The Pitfalls of the Strong Female Character

The Pitfalls of the Strong Female Character

  • Posted by Augur Blog
  • On July 31, 2019
  • 0 Comments
  • black widow, n.k. jemisin, strong female character, tropes

By Jorie Rao

I’m not like other girls. I wear a leather jacket. I look perfect when I’m kicking butt. I like cars and weapons. I’m independent, yet soft enough that I don’t outshine men. 

I am the Strong Female Character.

Or at least this is the way some writers represent strength in a female character.  

People who write female characters like this equate a “strong female character” with having traditionally masculine traits, making the phrase more synonymous with “female with masculine qualities” and not with a strong character who is a woman. 

Sure, I can admit that sometimes the term is used to mean a strongly written character who is female like Hermione Granger, but for too long the term has been associated with one version of what a Strong Female Character (or SFC) should be like and that has caused me to grow frustrated with the term.

The issue is that historically female characters were written as background noise: love interests, mothers, quirky best friends, evil temptresses, and sometimes, if you’re lucky, a Frankensteined version of those archetypes that take the characters and sew in masculine strength and call it a day. 

I’m not mad that writers want to write a female character who can kick butt and take names all while wearing a leather jacket and driving a vintage car.
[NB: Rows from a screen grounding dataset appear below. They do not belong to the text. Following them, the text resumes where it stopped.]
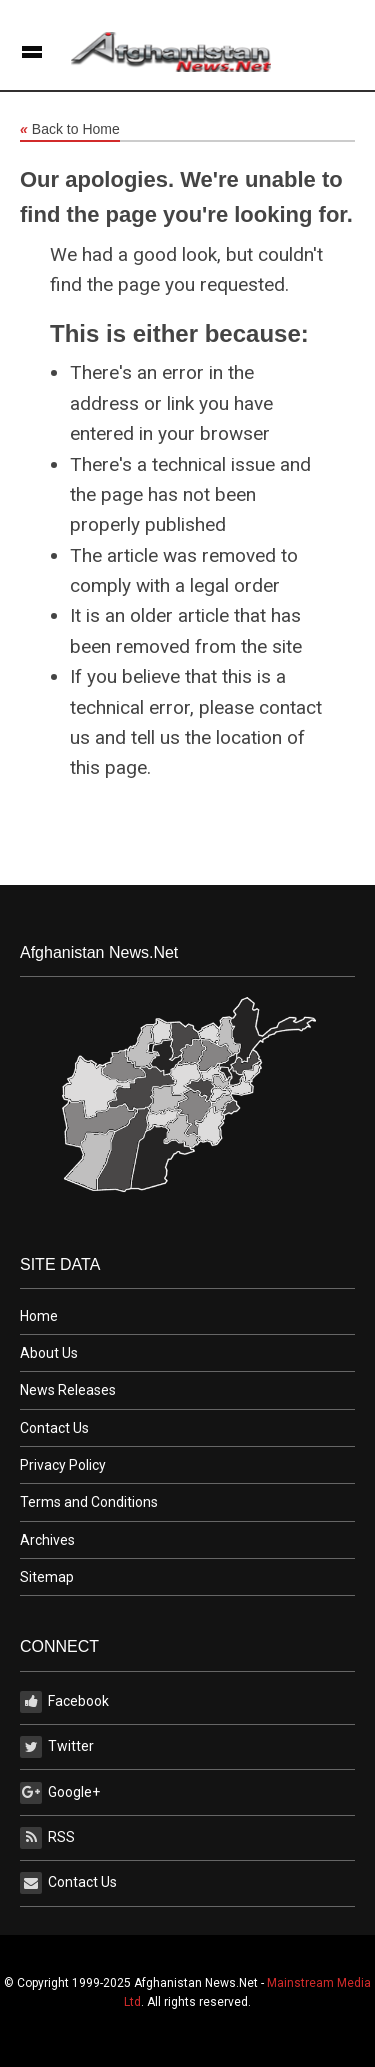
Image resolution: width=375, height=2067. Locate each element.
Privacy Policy (63, 1465)
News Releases (68, 1390)
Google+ (60, 1793)
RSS (47, 1838)
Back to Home (70, 130)
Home (39, 1316)
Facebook (64, 1702)
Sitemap (47, 1577)
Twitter (57, 1747)
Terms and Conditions (89, 1502)
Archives (47, 1540)
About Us (49, 1353)
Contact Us (54, 1428)
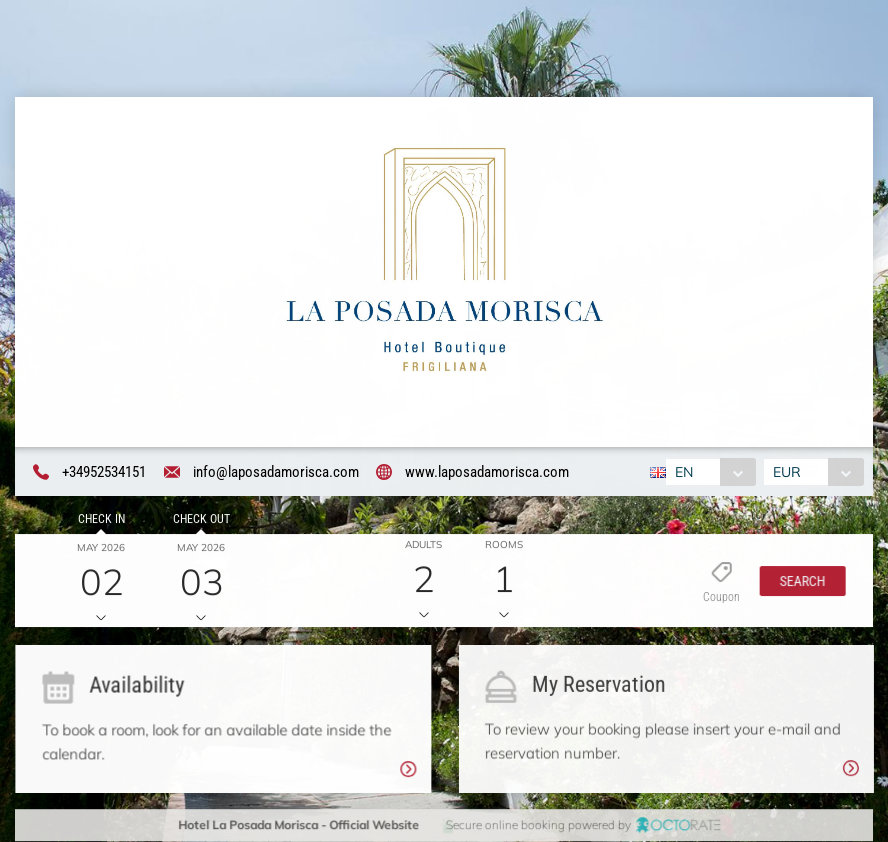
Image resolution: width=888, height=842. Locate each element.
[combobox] (708, 472)
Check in (98, 521)
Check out (198, 521)
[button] (798, 583)
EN (682, 472)
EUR (789, 472)
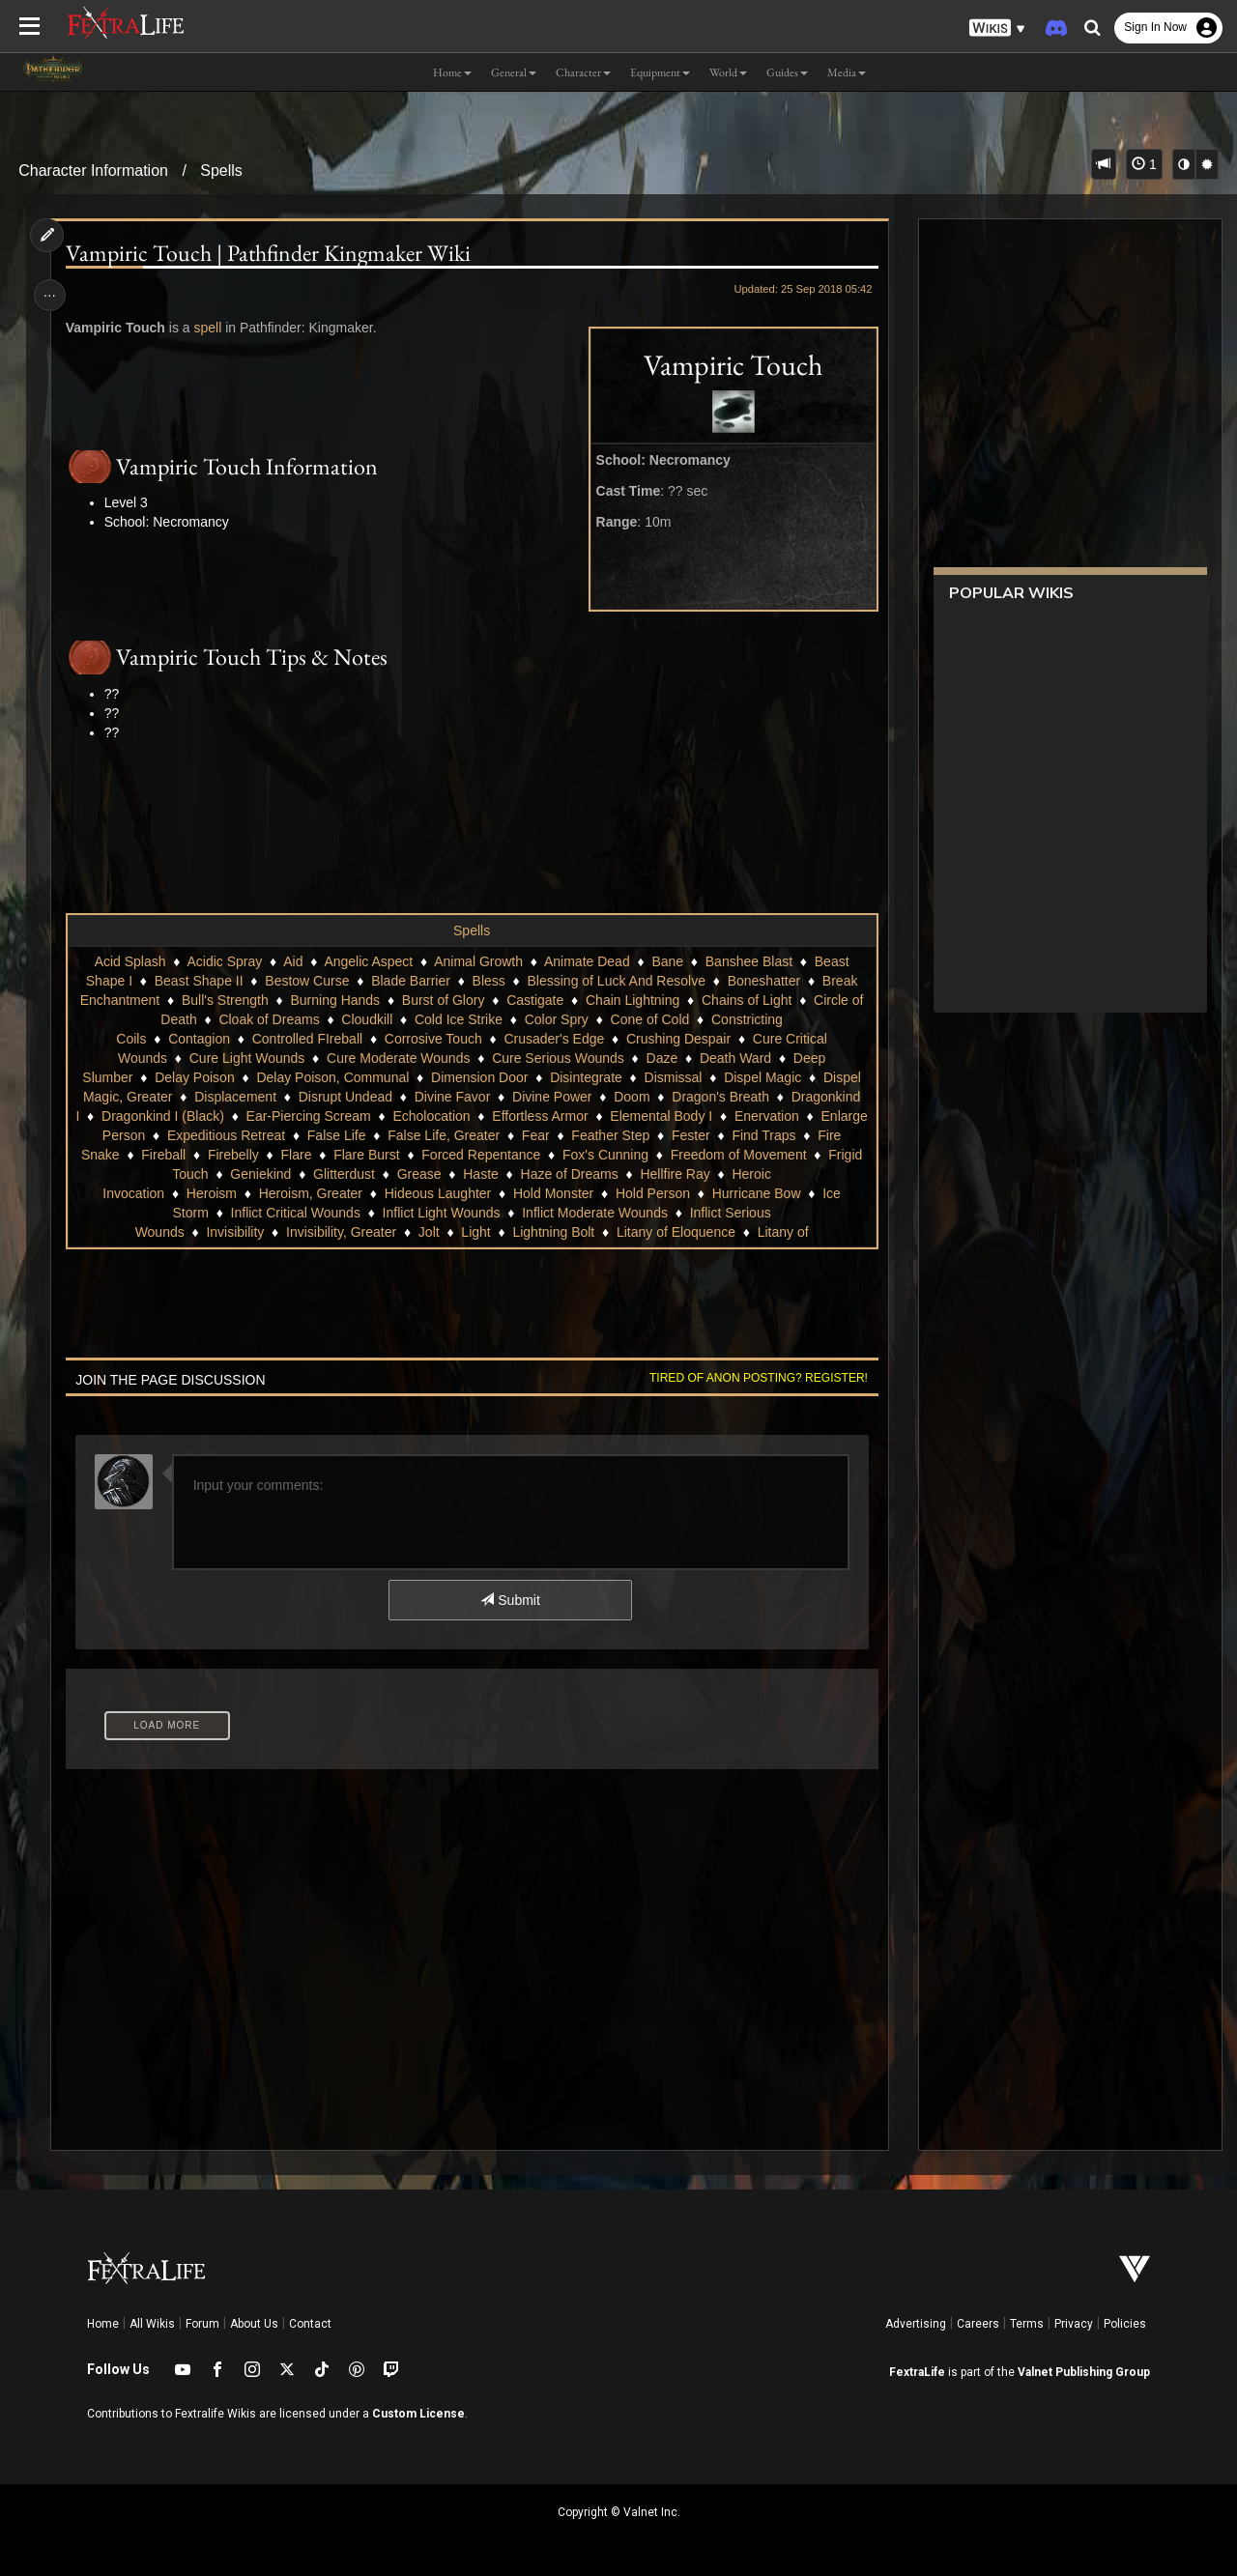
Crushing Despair (677, 1038)
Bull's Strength (224, 1000)
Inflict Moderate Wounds (630, 1212)
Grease (597, 1174)
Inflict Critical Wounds (329, 1212)
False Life (529, 1135)
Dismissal (673, 1077)
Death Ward (734, 1058)
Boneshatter (763, 980)
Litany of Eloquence (675, 1232)
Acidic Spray (224, 961)
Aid (292, 961)
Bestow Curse (307, 980)
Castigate (534, 1000)
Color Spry (556, 1019)
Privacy (1073, 2324)
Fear (728, 1135)
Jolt (428, 1232)
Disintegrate (586, 1077)
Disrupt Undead (344, 1096)
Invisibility (235, 1232)
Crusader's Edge (553, 1038)
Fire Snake (331, 1154)
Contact (310, 2324)
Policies (1125, 2324)
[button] (997, 28)
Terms (1027, 2324)
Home (103, 2324)
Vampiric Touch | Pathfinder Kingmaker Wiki (270, 253)
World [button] (728, 72)
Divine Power (550, 1096)
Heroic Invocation (191, 1193)
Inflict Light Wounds (475, 1212)
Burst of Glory (442, 1000)
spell (210, 327)
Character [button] (583, 72)
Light (475, 1232)
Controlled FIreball (306, 1038)
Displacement (235, 1096)
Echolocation (512, 1116)
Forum (202, 2324)
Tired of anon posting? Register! (755, 1378)
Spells (221, 170)
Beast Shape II (198, 980)
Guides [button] (787, 72)
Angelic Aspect (368, 961)
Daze (661, 1058)
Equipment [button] (660, 72)
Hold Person (732, 1193)
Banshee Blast (748, 961)
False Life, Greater (636, 1135)
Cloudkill (366, 1019)
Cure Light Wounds (246, 1058)
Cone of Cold (649, 1019)
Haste (658, 1174)
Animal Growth (478, 961)
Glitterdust (522, 1174)
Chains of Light (746, 1000)
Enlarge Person (291, 1135)
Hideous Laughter (516, 1193)
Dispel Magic (762, 1077)
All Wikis (152, 2324)
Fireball (409, 1154)
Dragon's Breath (720, 1096)
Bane (667, 961)
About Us (254, 2324)
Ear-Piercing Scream (389, 1116)
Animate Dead (586, 961)
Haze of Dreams (746, 1174)
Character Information (93, 170)
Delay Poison (195, 1077)
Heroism (290, 1193)
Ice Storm (215, 1212)
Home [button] (452, 72)
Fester (172, 1154)
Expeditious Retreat (418, 1135)
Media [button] (846, 72)
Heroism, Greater (389, 1193)
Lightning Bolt (553, 1232)
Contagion (199, 1038)
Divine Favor (452, 1096)
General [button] (513, 72)
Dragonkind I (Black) (244, 1116)
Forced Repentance (726, 1154)
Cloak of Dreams (268, 1019)
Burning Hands (335, 1000)
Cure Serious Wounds (558, 1058)
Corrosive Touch (432, 1038)
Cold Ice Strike (458, 1019)
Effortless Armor (621, 1116)
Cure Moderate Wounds (397, 1058)
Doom (631, 1096)
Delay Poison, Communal (332, 1077)
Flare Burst (612, 1154)
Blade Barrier (410, 980)
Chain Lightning (631, 1000)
I would be lying if I said I wasn’t myself partial to the Anita Blakes of the fiction world.

But when writing the gun-toting, leather-wearing tough cookie, some writers leave out realistic flaws, making the characters seem like they were just a subset of male protagonists and not people in their own right. 

That’s not to say a SFC cannot be the leather-wearing badass and also be a realistic, fleshed-out character. They exist in characters like Buffy and Ripley and are some of the strongest characters in fiction.

The problem stems from the societal idea that male is the default and that being strong is an inherently male thing and should look one specific way: physical toughness. 

But physical toughness is only one type of strength—one valued by readers and associated with strong male protagonists. That means when a writer wants to make a SFC, they make her physically tough because that is recognized as valuable, implying her strength is in her maleness. 

Enter Black Widow, the archetypal male spy character but with breasts—or at least that’s the way the movies portray her: strong in the way men are strong. 

In the comics, her character exists outside of her skin-tight jumpsuit, so the audience can see her as more than someone who is physically tough. But the movies took a character, who was strong in many ways and gave us the token Strong Female valued for her masculine qualities. 

Recently women have been front and center in stories, but the method for writing SFC’s hasn’t fully evolved with them. Writers are still relying on those archetypes from when women were window dressings in a story. 

To be fair, writers fall back on archetypes because they exist and have been used forever, but the writers forget that all characters need flaws and personality quirks, even the tough female characters. And no, being emotionally unavailable and looking good in a tight outfit do not count. 

Instead, I would like to see more strong characters, of all genders, with traditionally feminine qualities like empathy, tolerance, or gentleness and have people call them strong characters alongside the gun-toting, leather-wearing heroines and then maybe the term wouldn’t frustrate me as much. 

Thanks to writers like N.K. Jemisin, whose female characters like Essun are strong in multiple ways, I have hope for the SFC. 

Jemisin writes women with complex motives, physical strength, and gentleness, giving them a depth that stems from various strengths as opposed to relying only on physical toughness.

Characters like Essun signal a shift away from the outdated archetypes and a movement into SFC’s who can be unapologetically human just like their male counterparts. 

This makes me believe that the phrase can be repurposed to mean a strongly written character who is also female, but only if we readers give those kinds of female characters the attention they deserve, so writers know we value more than one kind of strength.

JORIE RAO is an English Literature professor with a passion for reading and writing, especially all things sci-fi and fantasy. She has an MFA in Creative Writing and Composition Theory and won the Toni Libro Award for Excellence in Writing.